Zwei Details heben ihn von einem gewöhnlichen Empfehlungs-Karussell ab. Der Feed enthält KI-generierte Videos echter Produkte, und die Empfehlungen stammen aus einem personalisierten Stilprofil, das sich aus geteilten Vorlieben und Artikeln, mit denen man interagiert, zusammensetzt. Die Funktion ist in den USA für Personen ab 18 Jahren bereits live auf iOS und Android verfügbar.
Ein Frontend, das generierte Medien mit echtem Inventar in Einklang bringen muss
Die entscheidende Formulierung hier lautet 'KI-generierte Videos echter Produkte'. Das ist eine bewusste Kombination: Die Medien sind synthetisch, müssen sich aber einem Artikel zuordnen lassen, den ein Händler tatsächlich verkaufen kann, denn jeder Eintrag trägt einen direkten Link zu diesem Händler.
Für jeden, der eine Shopping-Oberfläche baut, ist genau diese Verknüpfung der schwierige Teil. Ein generiertes Video ist kommerziell nur nützlich, wenn es in dem Moment, in dem ein Nutzer darauf tippt, an eine reale SKU, einen Preis und die Verfügbarkeit gekoppelt bleibt.

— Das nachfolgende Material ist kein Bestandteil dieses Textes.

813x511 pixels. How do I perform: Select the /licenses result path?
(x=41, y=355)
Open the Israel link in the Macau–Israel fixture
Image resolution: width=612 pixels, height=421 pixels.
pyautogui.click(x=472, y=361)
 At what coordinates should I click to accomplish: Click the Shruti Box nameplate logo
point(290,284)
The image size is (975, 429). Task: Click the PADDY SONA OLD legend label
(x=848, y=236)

Der Wert des Feeds hängt davon ab, dass diese Verknüpfung hält – nicht allein von der Qualität des generierten Clips.
Google bezeichnet die App als experimentell, was für genau diese Herausforderung ein passendes Label ist – synthetische Produktmedien im Einklang mit dem Live-Inventar zu halten, ist ein fortlaufendes Korrektheitsproblem und keine gelöste Aufgabe.
Das Profil ist der Input, der den Feed persönlich macht
Doppls Empfehlungen basieren 'auf den Stilvorlieben, die Sie mit Doppl teilen, und den Artikeln, mit denen Sie interagieren'. Das sind zwei Signale: explizite Vorlieben, die der Nutzer angibt, und implizites Verhalten aus der Interaktion mit dem Feed.

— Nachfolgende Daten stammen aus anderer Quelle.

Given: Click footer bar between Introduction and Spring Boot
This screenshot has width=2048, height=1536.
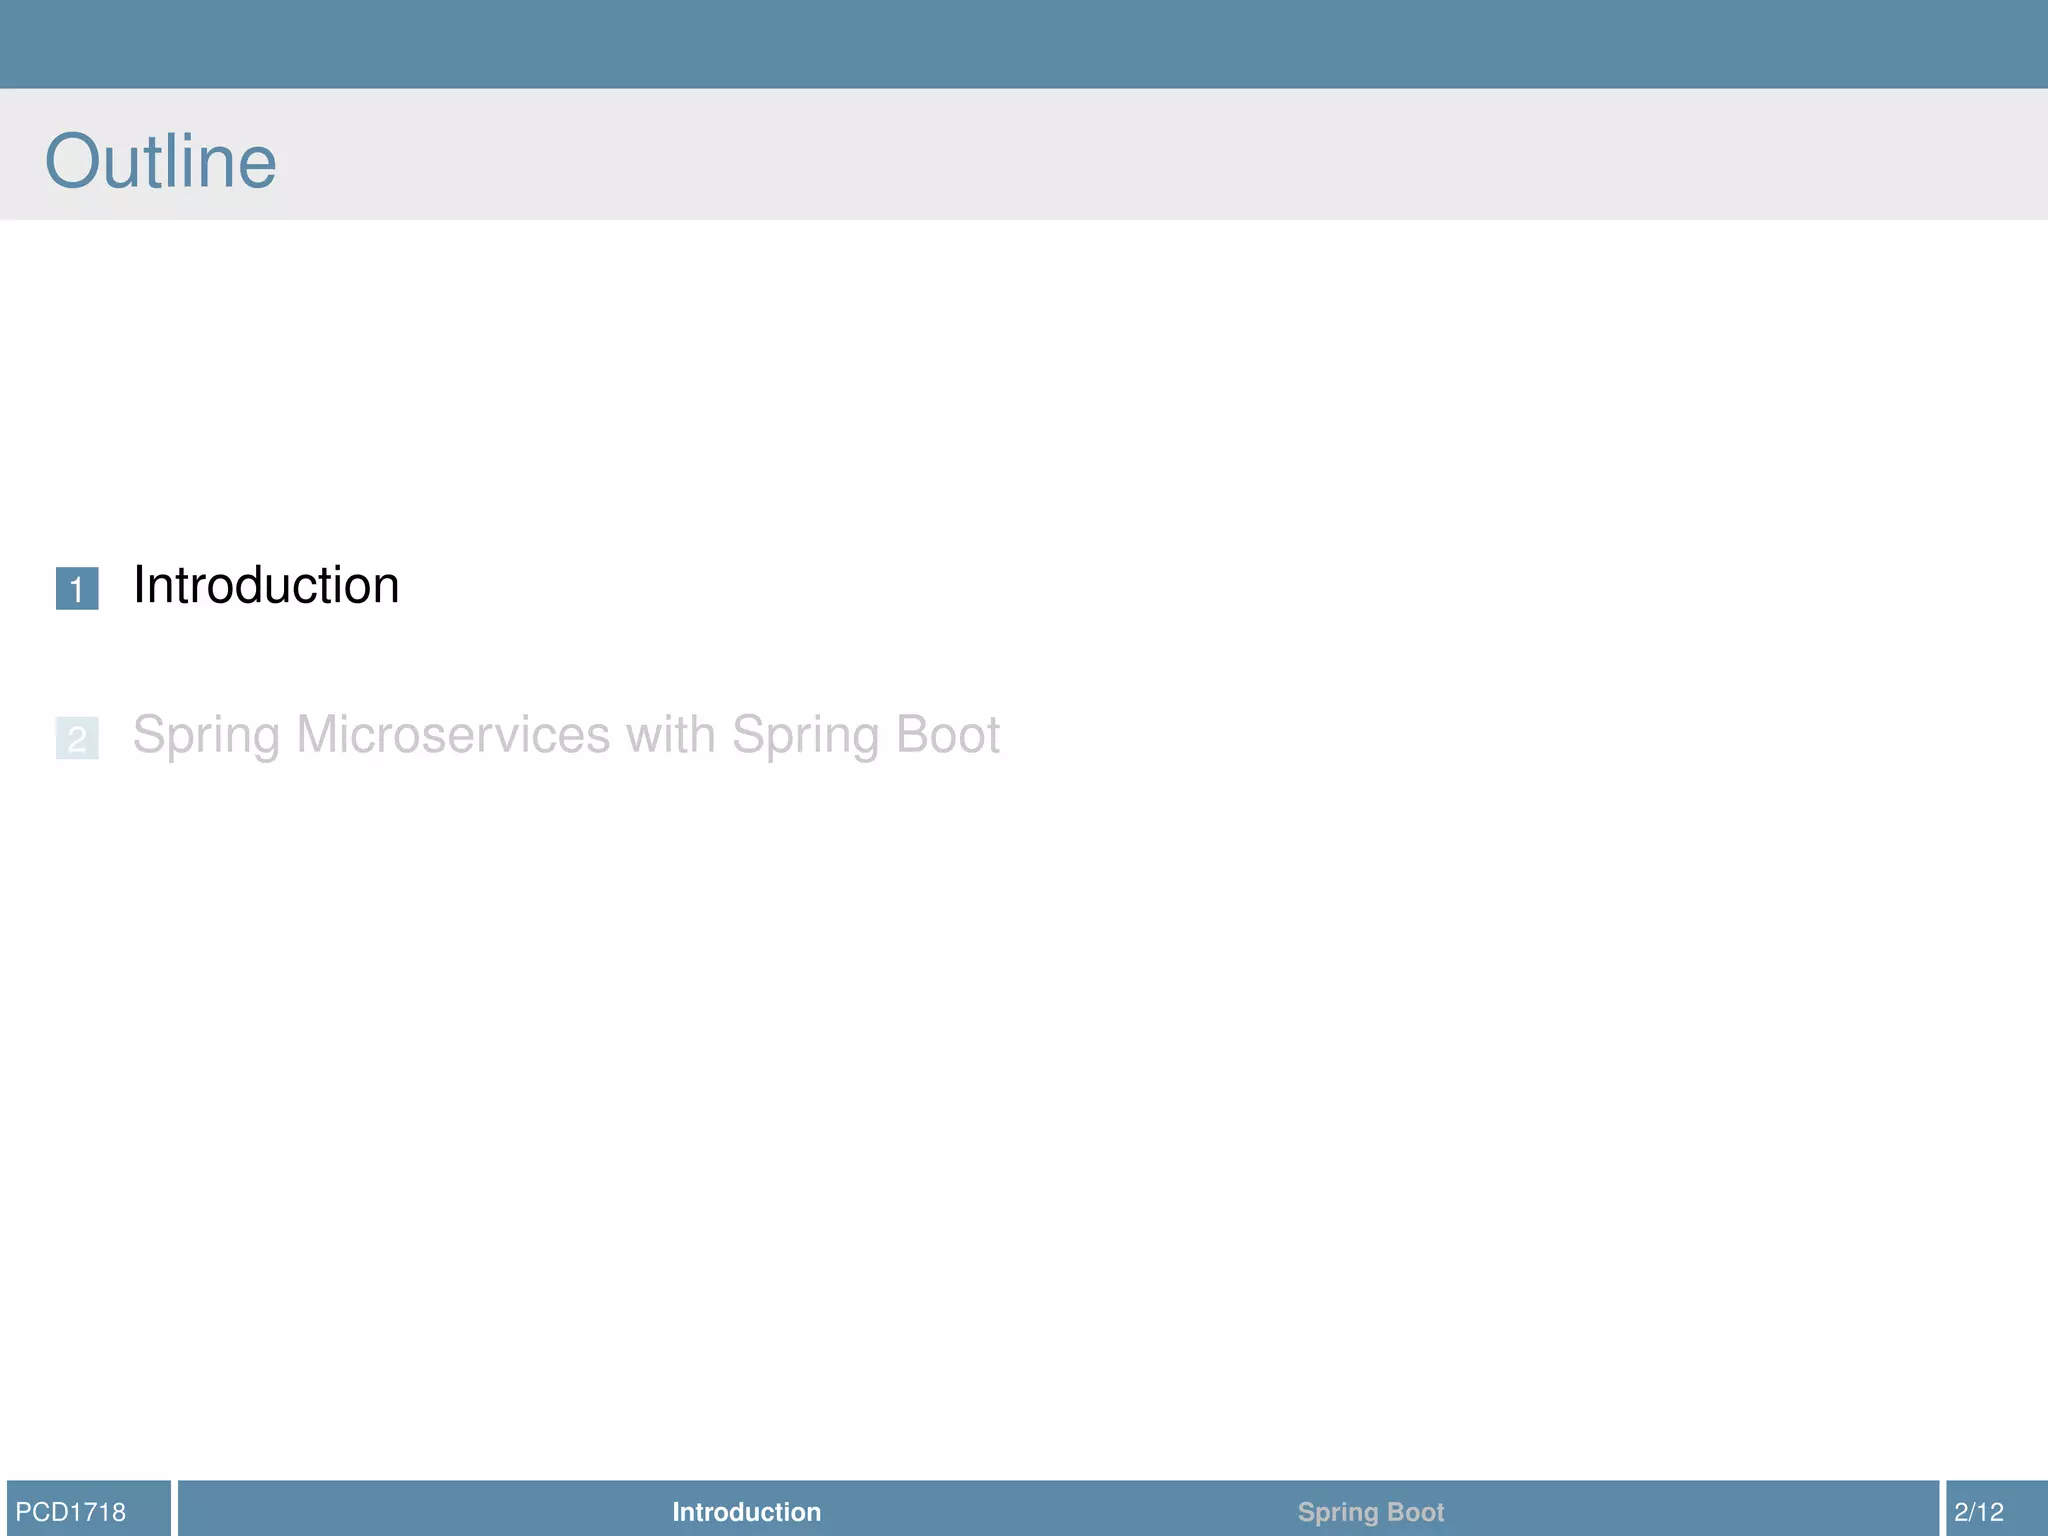Looking at the screenshot, I should point(1060,1511).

Die Kombination eines angegebenen Profils mit Anprobe-Interaktionen liefert dem Empfehlungssystem etwas, das ein reiner Browsing-Verlauf nicht bietet: ein Gespür dafür, was sich der Nutzer vorstellen kann zu tragen. Der Anprobeschritt wird so zur Signalquelle und nicht nur zum Ergebnis – jede virtuelle Anprobe fließt zurück in das, was der Feed als Nächstes zeigt.
Die Implikation: Anprobe wird zum Kanal, nicht zur Spielerei
Virtuelle Anprobe war bislang meist eine eigenständige Spielerei – ein Foto hochladen, ein Artikel ansehen. Doppls Ansatz bindet die Anprobe in einen durchgehenden Kreislauf aus Entdeckung, Anprobe und Kauf ein, wobei Händlerlinks diesen Kreislauf innerhalb derselben App schließen.
Das definiert neu, wofür das Anprobe-Modell da ist. Hier ist es ein Bestandteil eines Shopping-Funnels, der mit einem generierten Empfehlungsfeed beginnt und beim Checkout beim Händler endet, als erste Version zunächst nur für Erwachsene in den USA. Ob die Händlerlinks tatsächlich zu Käufen führen, ist die Frage, die dieses Experiment eigentlich testet – die Qualität der Anprobe ist dabei nur die Grundvoraussetzung.